In the United States, oral cancer accounts for 3% of all cancers and affects 49,700 people each year. Twice as many men than women are diagnosed with oral cancer, which occurs most commonly over the age of 40.
Most cases of oral cancer are preventable. According to the National Institutes of Health, most are related “to tobacco use, alcohol use (or both), or infection by the human papilloma virus (HPV).” Other risks include exposure to the sun and a diet that lacks fresh fruits and vegetables.
What is oral cancer?
It’s obvious by the name that oral cancer occurs in the oral cavity – the mouth. However, within the oral cavity, cancer can occur in many different areas and tissues. Health professionals diagnose oral cancer in two different categories, depending upon where it is located:
Oral cavity cancer can appear in:
- Inside of the lips
- Inside of the cheeks
- Tums (stomach or abdomen)
- Front two-thirds of the tongue
- Floor and roof of the mouth
Oropharynx cancer appears in:
- Middle region of the throat
- Tongue- on the tongue, base of the tongue, under the tongue
The oropharynx is a part of the pharynx and it’s situated between your soft palate and hyoid bone.
Diagnosing oral cancer
Oral cancers can be trickier than others to recognize because the symptoms can be mistaken for other health conditions like a cold, a sore throat, or a toothache. The difference is that common health issues like a cold will begin to resolve themselves in a matter of weeks. On the other hand, the first symptoms of oral cancer will linger unresolved for a longer period of time and eventually will begin to get worse.

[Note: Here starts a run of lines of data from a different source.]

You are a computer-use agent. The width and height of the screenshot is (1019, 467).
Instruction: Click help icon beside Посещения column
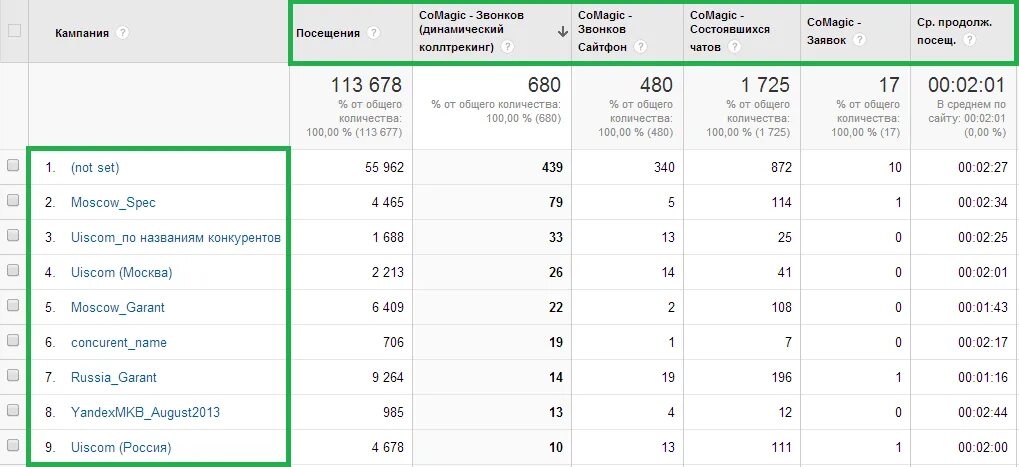click(373, 32)
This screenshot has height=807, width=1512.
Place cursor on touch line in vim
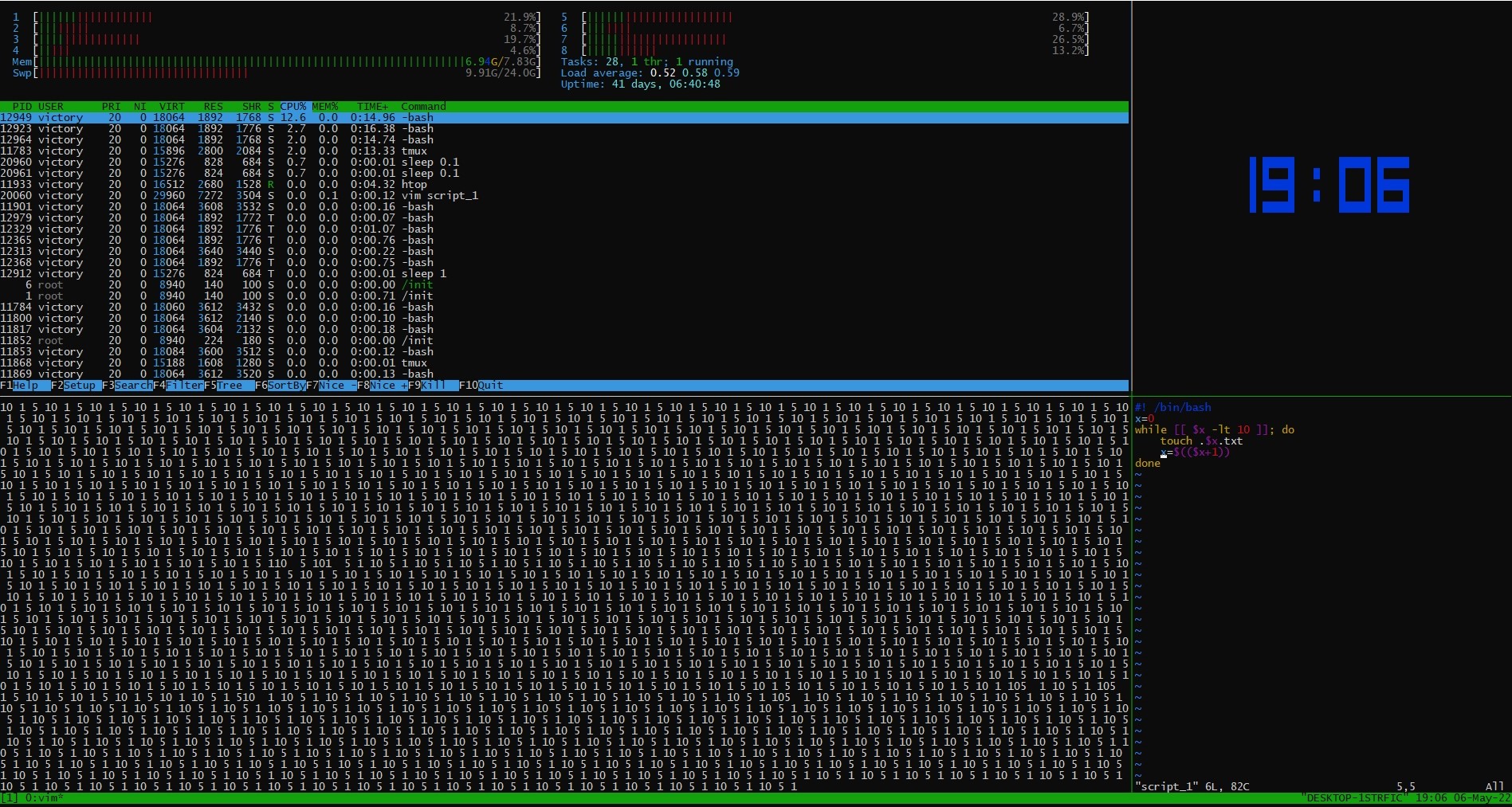click(1201, 441)
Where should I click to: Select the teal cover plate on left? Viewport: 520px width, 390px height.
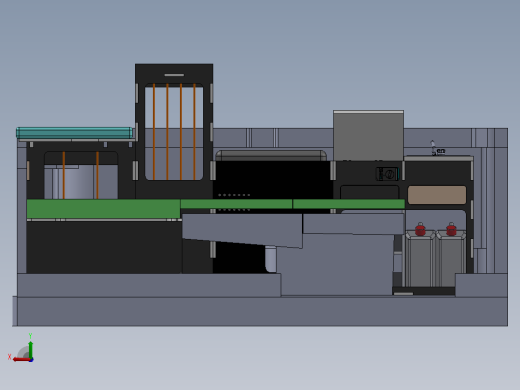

Often the first healthcare professional to detect the signs and symptoms of oral cancers is a dentist. Regular dental exams may reveal the early signs of cancer in the mouth, gums, teeth and/or throat.
There are common signs and symptoms of oral cancer. According to the National Institute of Dental and Craniofacial Research, they include:
- A sore in the mouth, throat, or on the lip
- Irritation in the mouth or throat
- A lump or thick patch in the mouth or throat
- A white or red patch in the mouth
- A feeling that something is caught in the throat
- Difficulty chewing or swallowing
- Difficulty moving the jaw or tongue
- Swelling in the jaw
- Numbness in the tongue or other areas of the mouth
- Pain in one ear without hearing loss
- Pain in the mouth the persists
Other symptoms can include:
- Loosening of the teeth or pain around the teeth or jaw
- Voice changes
- A lump or mass in the neck
- Weight loss
- Constant bad breath
Once identified, the dentist’s diagnosis and findings should be sent to a specialist for additional tests, imaging and the development of a treatment plan.
Early diagnosis of oral cancer leads to early treatment
If diagnosed early, oral cancer can be treated with surgery or radiation therapy. In some cases, a combination of both treatments and the addition of chemotherapy may be necessary. The treatment depends entirely on the location, size, and type of the cancer and the general health of the patient.
An ear, nose, throat (ENT) specialist, also known as an otolaryngologist can treat the cancer. He or she will refer you to other specialists should you need surgery. Oral and maxillofacial surgeons specialize in surgery of the face, mouth, and jaw.
There are ways to prevent oral cancer. They include quitting smoking, reducing excessive alcohol consumption, protecting one’s lips from the sun, and eating a diet of fresh fruits and vegetables. Oral cancer may be treated successfully, but prevention is the best treatment of all.